-- Opening Marker --

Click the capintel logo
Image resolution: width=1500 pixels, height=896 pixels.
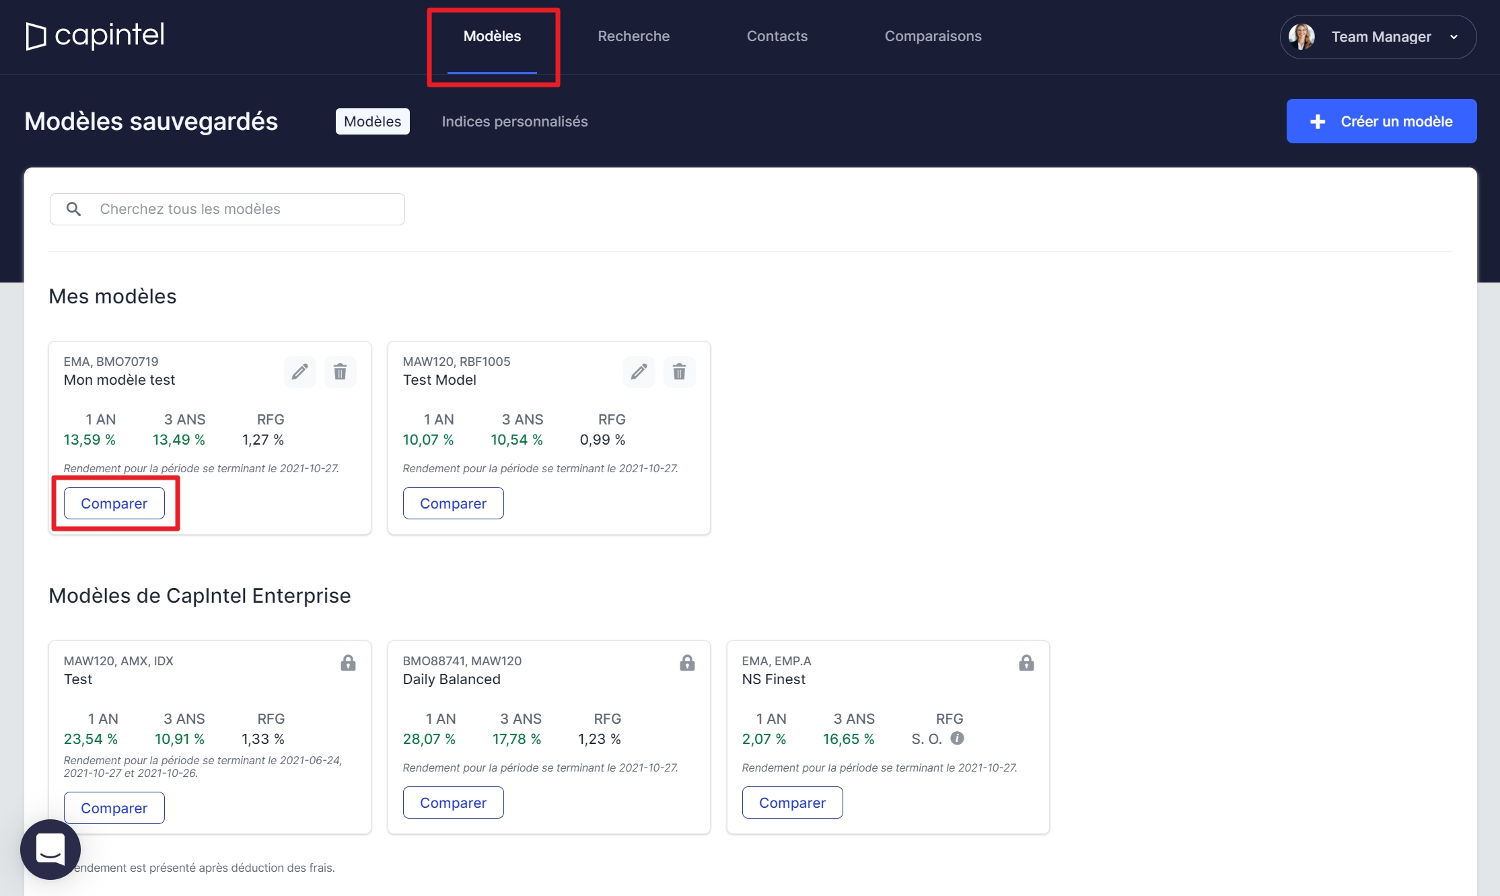point(95,36)
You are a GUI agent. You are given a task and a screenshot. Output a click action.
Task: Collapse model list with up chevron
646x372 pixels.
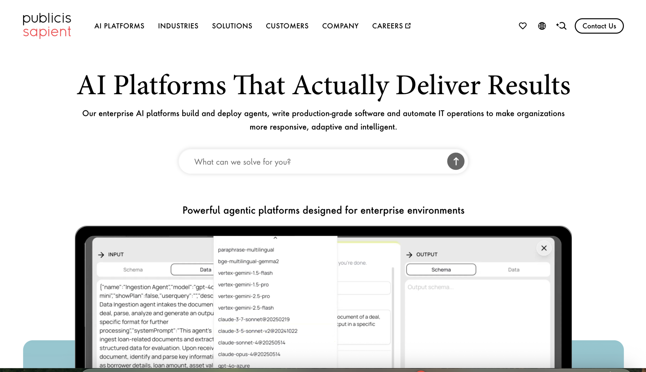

-- Closing Marker --

• **Your task**:
Nothing should be printed except the lines from the one with "Task: Collapse model list with up chevron" through the last line of the listing above, both ends included; please drop the pictures.

• **Solution to this exercise**:
Task: Collapse model list with up chevron
646x372 pixels.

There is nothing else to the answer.